Students should understand the following issues:
- Events that led to war in 1914 and factors preventing the
establishment of a lasting peace in 1919.
- Reasons why Russia, Italy, and Germany developed radically new kinds
of states in the years between the wars.
- Reasons why England and France were unable to mount a more successful
opposition to Germany and Italy.
- Ways in which the United States alternately intervened and stayed
aloof from European affairs between 1914 and 1939.
- Ways in which Hitler's allies helped and hindered his ability to wage
war.
- The United States' contribution to the Allied War effort.

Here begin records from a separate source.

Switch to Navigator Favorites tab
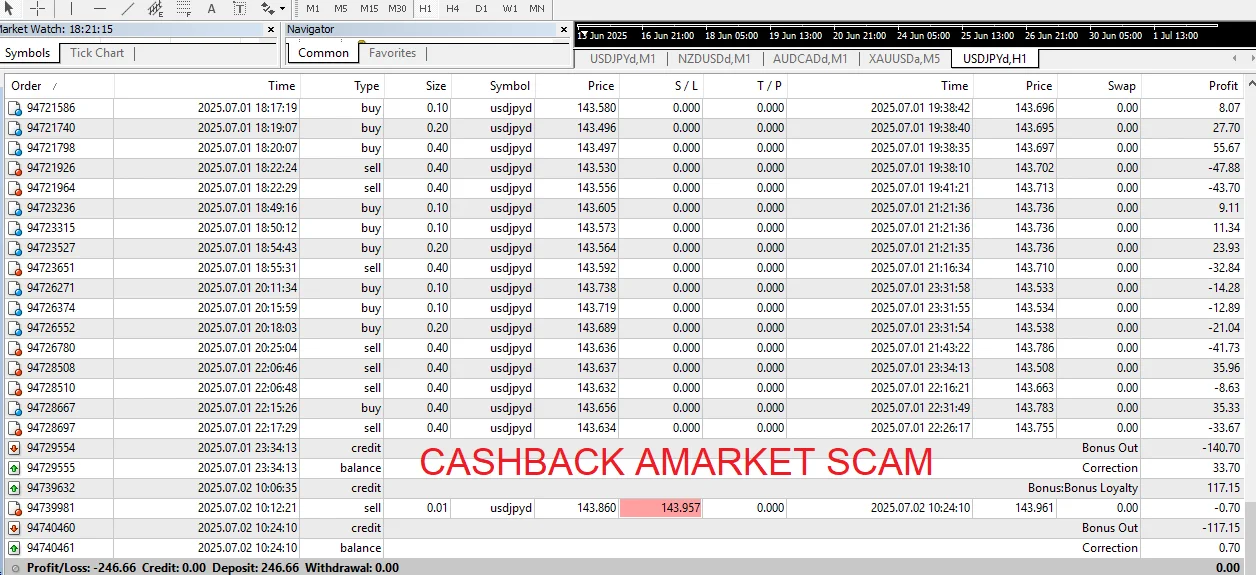The height and width of the screenshot is (575, 1256). 392,53
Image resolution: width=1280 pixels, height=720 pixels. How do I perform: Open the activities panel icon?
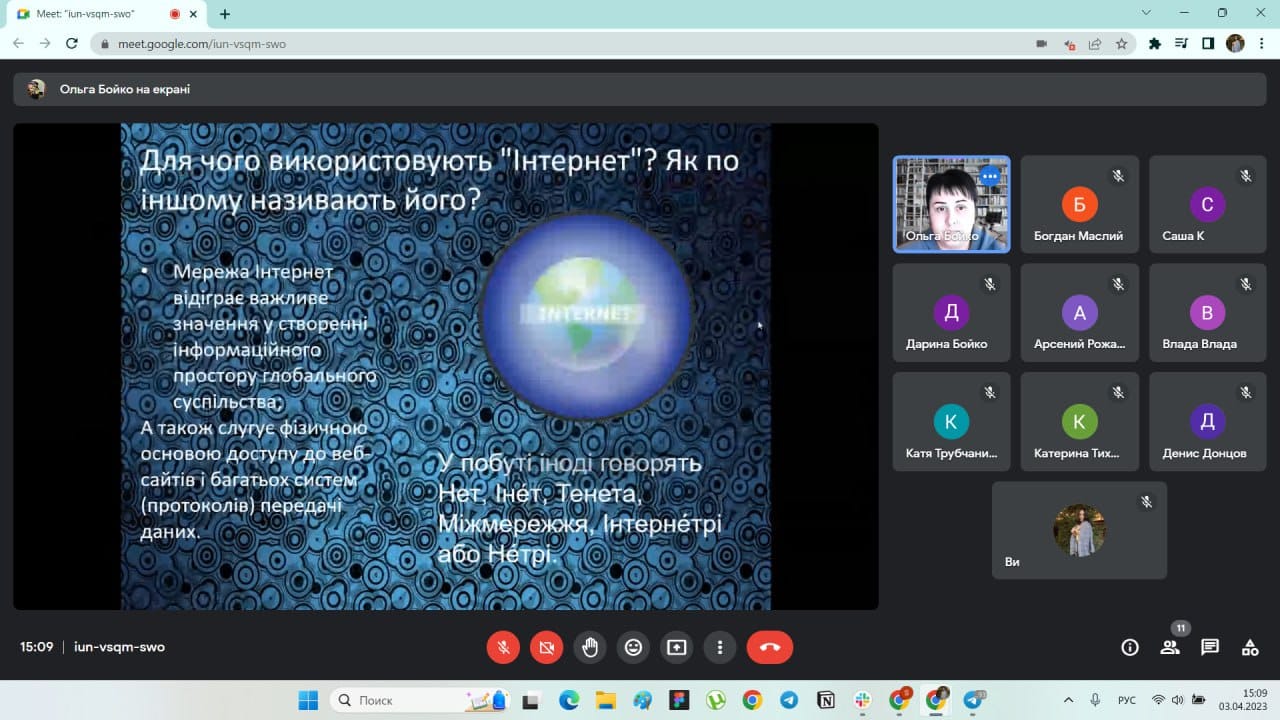[1250, 647]
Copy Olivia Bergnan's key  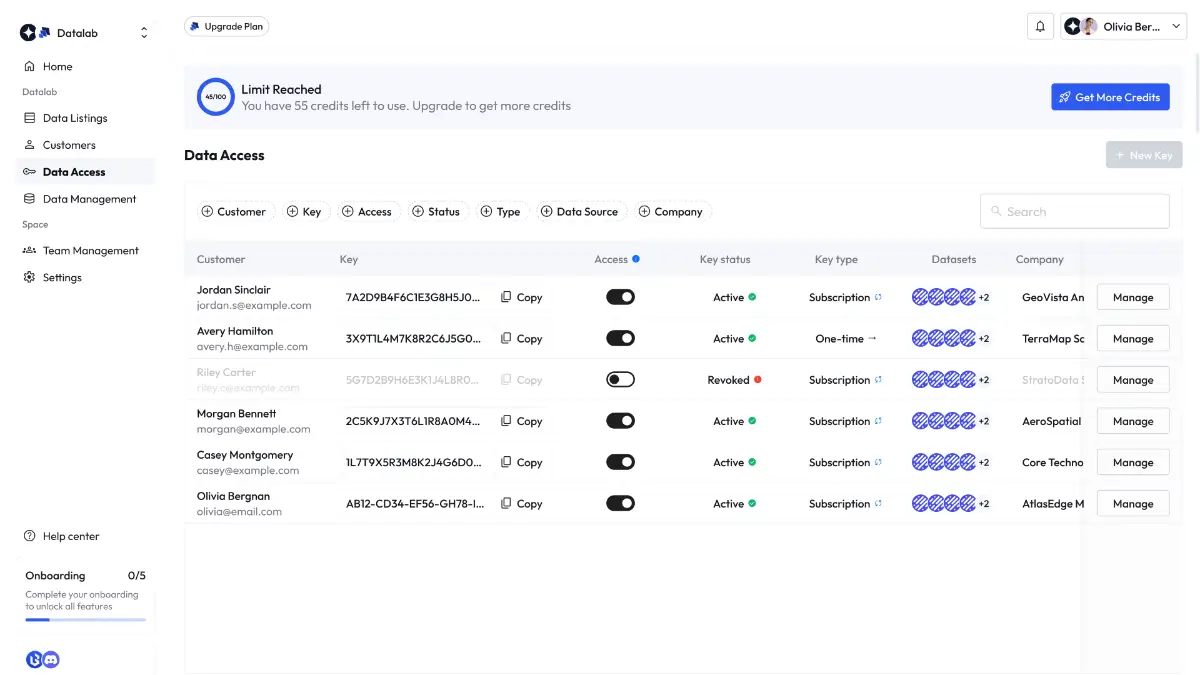tap(521, 504)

- The motives and basic methods of Hitler's genocide policy.
Unit Twenty-Five
Program 49. The Cold War
Program 50. Europe and the Third World
The United States and Soviet Union, the two great victors of World War
II, dominate Europe while poor countries of the Third World try to
develop in the midst of superpower rivalries and competition from
industrialized nations.
Students should understand the following issues:
- The division of Europe into Soviet and Western spheres of influence.
- Ways in which Europe was affected by the changing relationship
between Europe and the Soviet Union.
- Relationships among military, political, and economic powers in
Europe and the Third World.
- Distribution of wealth between the Third World and industrialized
nations.
- The legacy of colonial imperialism in the Third World.
- Successes and failures of economic development in the Third World.
Unit Twenty-Six
Program 51. The Technological Revolution
Program 52. Toward the Future
The concluding unit demonstrates the speed with which modern life has
changed and considers the future of Western civilization.
Students should understand the following issues:
- The most important medical developments during this period.
- The development of atomic weapons.
- The interplay of inventions in transportation and communications.
- Improvements in the quality of daily life.
- Progress and setbacks in the emancipation of women.